A Reforma Protestante foi um movimento religioso iniciado no século XVI que buscava reformar práticas e doutrinas da Igreja Católica Romana. Surgiu em um contexto de crescente insatisfação com abusos, como a venda de indulgências, e com a centralização do poder clerical. A Reforma abriu caminho para o surgimento de novas denominações cristãs que valorizavam o ensino bíblico, a fé pessoal e a relação direta do crente com Deus.
Em 1517, Martinho Lutero publicou suas 95 Teses, documento que criticava duramente a venda de indulgências e o poder excessivo do clero, defendendo a volta às raízes bíblicas da fé cristã. Esse ato corajoso provocou debates que mudaram para sempre o panorama religioso e social da Europa (Bainton, Here I Stand, 1950).
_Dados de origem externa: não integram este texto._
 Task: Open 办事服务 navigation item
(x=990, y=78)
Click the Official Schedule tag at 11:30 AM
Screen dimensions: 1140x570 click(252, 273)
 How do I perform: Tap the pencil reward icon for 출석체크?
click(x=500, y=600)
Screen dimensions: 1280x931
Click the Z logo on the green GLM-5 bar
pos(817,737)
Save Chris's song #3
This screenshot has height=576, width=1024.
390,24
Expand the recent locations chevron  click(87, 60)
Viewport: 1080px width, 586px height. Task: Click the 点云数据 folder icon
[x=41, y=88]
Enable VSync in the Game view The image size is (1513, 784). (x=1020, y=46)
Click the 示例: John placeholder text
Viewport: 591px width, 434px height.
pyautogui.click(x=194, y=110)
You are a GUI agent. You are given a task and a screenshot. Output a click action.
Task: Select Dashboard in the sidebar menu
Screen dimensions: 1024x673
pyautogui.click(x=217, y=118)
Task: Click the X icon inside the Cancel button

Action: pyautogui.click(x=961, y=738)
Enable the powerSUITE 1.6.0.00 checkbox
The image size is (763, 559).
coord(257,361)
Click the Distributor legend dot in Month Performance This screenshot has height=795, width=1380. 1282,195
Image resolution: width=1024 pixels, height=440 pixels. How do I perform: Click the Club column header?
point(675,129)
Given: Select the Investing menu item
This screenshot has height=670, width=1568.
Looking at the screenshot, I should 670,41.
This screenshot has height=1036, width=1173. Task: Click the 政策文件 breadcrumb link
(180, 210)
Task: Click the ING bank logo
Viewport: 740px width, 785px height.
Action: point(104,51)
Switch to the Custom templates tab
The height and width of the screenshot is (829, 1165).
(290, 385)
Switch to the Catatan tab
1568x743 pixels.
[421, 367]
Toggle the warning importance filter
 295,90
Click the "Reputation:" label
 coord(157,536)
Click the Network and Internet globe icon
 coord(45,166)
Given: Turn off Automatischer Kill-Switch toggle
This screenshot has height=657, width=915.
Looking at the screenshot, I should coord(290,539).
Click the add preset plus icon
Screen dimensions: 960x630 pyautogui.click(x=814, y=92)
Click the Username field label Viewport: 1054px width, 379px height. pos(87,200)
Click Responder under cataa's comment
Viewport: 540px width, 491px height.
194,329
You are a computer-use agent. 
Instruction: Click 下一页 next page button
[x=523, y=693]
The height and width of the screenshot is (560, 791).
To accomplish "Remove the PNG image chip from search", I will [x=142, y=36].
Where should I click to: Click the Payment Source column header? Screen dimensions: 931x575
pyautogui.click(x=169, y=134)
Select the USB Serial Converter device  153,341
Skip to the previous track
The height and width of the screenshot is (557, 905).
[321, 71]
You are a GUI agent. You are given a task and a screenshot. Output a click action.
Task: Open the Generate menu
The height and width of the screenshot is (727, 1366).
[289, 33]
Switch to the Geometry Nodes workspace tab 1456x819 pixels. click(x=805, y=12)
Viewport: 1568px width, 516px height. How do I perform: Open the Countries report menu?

Lutero enfatizava que a salvação se dá somente pela fé em Jesus Cristo (sola fide) e que a Bíblia é a única autoridade final para a doutrina cristã (sola scriptura). Sua tradução da Bíblia para o alemão tornou as Escrituras acessíveis ao povo comum, fomentando um grande despertar espiritual e cultural (MacCulloch, The Reformation, 2003).
A Reforma Protestante não só alterou a estrutura da Igreja Católica, mas também teve um impacto profundo na sociedade, na educação e na política da época. O movimento promoveu maior liberdade religiosa, criticou o autoritarismo e incentivou o desenvolvimento da consciência individual diante de Deus. O legado de Lutero inclui a fundação das igrejas protestantes e a influência sobre valores modernos, como liberdade de crença, responsabilidade pessoal e o acesso amplo à Bíblia (Roper, Martin Luther: Renegade and Prophet, 2017). Segundo Hsia, no The Cambridge History of Christianity (2007), a Reforma foi fundamental para o avanço do pensamento crítico e das liberdades civis na Europa moderna.